One of the most fascinating objects to emerge from the Subaru Telescope’s wide-field survey—Himiko—was discovered in 2009. Himiko, a “space blob” named after a legendary queen from ancient Japan, is a simply enormous galaxy, with a hot glowing gaseous halo extending over 55,000 light-years.
Not only is Himiko very large, it is extraordinarily distant, seen at a time approximately 800 million years after the Big Bang, when the universe was only 6 percent of its present size and stars and galaxies were just beginning to form.
How could such an early galaxy have sufficient energy to power such a vast glowing gas cloud? In search of the answer to this question, Richard Ellis, the Steele Family Professor of Astronomy at Caltech, together with colleagues from the University of Tokyo and the Harvard-Smithsonian Center for Astrophysics, undertook an exploration of Himiko using the combined resources of the Hubble Space Telescope and the new Atacama Large Millimeter/submillimeter Array (ALMA) in Chile’s Atacama Desert. The data collected through these observations answered the initial question about the source of energy powering Himiko, but revealed some puzzling data as well.
The Hubble images, receiving optical and ultraviolet light, reveal three stellar clumps covering a space of 20,000 light-years. Each clump is the size of a typical luminous galaxy dating to the epoch of Himiko. Together, the clumps achieve a prodigious rate of star formation, equivalent to about one hundred solar masses per year. This is more than sufficient to explain the existence of Himiko and its gaseous halo. The observation of the three stellar clumps is exciting in itself, as it means that Himiko is a “triple merger,” which, according to Ellis, is “a remarkably rare event.”
But a surprising anomaly emerged when Himiko was observed by ALMA. Although the giant gas cloud was bustling with energy at ultraviolet and optical frequencies, it was comparatively sleepy in the submillimeter and radio ranges that ALMA detects. Ordinarily, intense star formation creates dust clouds that are composed of elements such as carbon, oxygen, and silicon, which are heavy in comparison to the hydrogen and helium of the early universe. When these dust clouds are heated up by the ultraviolet light emitted by the developing stars, the dust reradiates the ultraviolet light out into the universe at radio wavelengths. But ALMA did not receive significant radio signals from Himiko, suggesting that heavier elements are not present. Also missing was the spectral signature associated with the emission of gaseous carbon, something also common in galaxies with intense star formation.

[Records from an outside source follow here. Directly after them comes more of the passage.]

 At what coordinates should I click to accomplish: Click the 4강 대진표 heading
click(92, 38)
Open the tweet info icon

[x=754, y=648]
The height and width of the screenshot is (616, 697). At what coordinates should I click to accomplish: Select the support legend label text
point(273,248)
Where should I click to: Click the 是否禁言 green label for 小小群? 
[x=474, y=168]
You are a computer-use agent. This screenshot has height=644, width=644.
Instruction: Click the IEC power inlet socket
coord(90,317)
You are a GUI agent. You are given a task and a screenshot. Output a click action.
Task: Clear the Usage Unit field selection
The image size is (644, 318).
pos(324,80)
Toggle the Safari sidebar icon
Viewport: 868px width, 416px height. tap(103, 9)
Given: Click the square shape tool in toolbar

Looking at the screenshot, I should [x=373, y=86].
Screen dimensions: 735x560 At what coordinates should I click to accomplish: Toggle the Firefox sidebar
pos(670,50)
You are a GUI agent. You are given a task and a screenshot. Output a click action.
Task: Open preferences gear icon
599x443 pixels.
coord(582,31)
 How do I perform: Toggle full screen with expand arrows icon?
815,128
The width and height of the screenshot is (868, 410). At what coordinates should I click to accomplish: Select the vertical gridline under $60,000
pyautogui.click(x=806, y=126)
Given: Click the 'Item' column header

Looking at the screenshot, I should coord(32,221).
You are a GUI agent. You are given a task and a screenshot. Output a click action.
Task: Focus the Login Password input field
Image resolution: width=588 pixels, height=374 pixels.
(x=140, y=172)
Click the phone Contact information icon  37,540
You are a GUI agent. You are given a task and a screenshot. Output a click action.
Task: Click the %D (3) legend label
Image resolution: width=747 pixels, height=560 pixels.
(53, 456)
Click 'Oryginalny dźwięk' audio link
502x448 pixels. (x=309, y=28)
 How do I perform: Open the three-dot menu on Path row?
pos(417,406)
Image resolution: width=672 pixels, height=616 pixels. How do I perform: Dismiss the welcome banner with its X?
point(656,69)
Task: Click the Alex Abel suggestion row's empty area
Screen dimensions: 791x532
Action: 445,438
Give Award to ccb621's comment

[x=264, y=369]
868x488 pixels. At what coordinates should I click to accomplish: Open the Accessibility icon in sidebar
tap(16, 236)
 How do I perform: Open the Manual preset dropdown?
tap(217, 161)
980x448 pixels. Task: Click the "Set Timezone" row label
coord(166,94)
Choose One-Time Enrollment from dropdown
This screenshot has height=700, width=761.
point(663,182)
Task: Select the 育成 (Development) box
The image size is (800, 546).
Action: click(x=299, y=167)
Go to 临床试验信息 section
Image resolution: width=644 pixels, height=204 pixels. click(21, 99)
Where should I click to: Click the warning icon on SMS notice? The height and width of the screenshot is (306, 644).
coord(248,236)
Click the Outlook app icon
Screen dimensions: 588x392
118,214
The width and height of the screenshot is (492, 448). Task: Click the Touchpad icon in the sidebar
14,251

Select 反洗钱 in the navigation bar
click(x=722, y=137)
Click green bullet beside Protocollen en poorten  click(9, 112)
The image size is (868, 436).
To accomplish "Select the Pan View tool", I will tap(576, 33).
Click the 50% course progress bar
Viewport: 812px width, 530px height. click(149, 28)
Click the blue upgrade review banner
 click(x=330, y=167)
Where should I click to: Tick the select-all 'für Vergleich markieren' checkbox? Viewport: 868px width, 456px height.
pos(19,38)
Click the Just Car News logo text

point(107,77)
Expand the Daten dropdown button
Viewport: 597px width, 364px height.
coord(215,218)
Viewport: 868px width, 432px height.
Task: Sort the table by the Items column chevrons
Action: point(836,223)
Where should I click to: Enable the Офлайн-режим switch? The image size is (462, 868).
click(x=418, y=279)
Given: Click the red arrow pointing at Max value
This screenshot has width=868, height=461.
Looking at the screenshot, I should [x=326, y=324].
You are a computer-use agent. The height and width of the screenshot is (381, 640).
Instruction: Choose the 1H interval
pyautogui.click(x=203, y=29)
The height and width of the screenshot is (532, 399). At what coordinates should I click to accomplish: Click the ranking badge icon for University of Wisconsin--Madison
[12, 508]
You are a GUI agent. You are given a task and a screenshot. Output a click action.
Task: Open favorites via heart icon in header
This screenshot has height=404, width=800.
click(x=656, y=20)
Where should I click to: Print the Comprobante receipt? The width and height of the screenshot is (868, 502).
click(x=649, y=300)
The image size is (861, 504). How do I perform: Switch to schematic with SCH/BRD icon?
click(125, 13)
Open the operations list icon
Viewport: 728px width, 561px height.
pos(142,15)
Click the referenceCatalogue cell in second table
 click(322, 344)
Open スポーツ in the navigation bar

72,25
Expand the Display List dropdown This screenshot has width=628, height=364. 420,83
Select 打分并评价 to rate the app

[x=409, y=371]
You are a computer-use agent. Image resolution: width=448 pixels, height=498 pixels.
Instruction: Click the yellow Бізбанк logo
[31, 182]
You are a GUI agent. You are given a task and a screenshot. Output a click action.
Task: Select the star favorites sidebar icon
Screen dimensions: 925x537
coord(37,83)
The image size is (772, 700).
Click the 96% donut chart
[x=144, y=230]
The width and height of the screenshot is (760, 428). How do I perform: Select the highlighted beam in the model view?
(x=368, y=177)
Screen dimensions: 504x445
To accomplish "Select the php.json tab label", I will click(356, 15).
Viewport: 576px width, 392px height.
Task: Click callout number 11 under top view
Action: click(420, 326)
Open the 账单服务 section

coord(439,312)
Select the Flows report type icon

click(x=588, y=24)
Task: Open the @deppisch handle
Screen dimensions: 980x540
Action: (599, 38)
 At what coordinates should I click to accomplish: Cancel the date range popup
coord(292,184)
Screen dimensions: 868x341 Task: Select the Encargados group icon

Both of these nondetections—of substantial radio waves and of gaseous carbon—are perplexing since carbon is ordinarily rapidly synthesized in young stars. Indeed, carbon emission has heretofore been recommended as a tracer of star formation in distant galaxies. But, as Ellis and his fellow astronomers found, Himiko does not contain the dust clouds of heavier elements that astronomers find in typical energetic galaxies. Instead its interstellar gas is composed of hydrogen and helium—primitive materials formed in the Big Bang itself.
Ellis and his fellow astronomers did not come to this conclusion quickly. They first carefully ruled out several other possible explanations for Himiko, including that the giant blob is being created by the magnification of a foreground object by a phenomenon known as gravitational lensing, or is being powered by a massive black hole at its center. Ultimately, the team concluded that Himiko is most likely a primordial galaxy caught in the moment of its formation between 400 million to 1 billion years after the Big Bang, a period astronomers term the cosmic dawn.
“Astronomers are usually excited when a signal from an object is detected,” Ellis says, “but in this case it’s the absence of a signal from heavy elements that is the most exciting result!”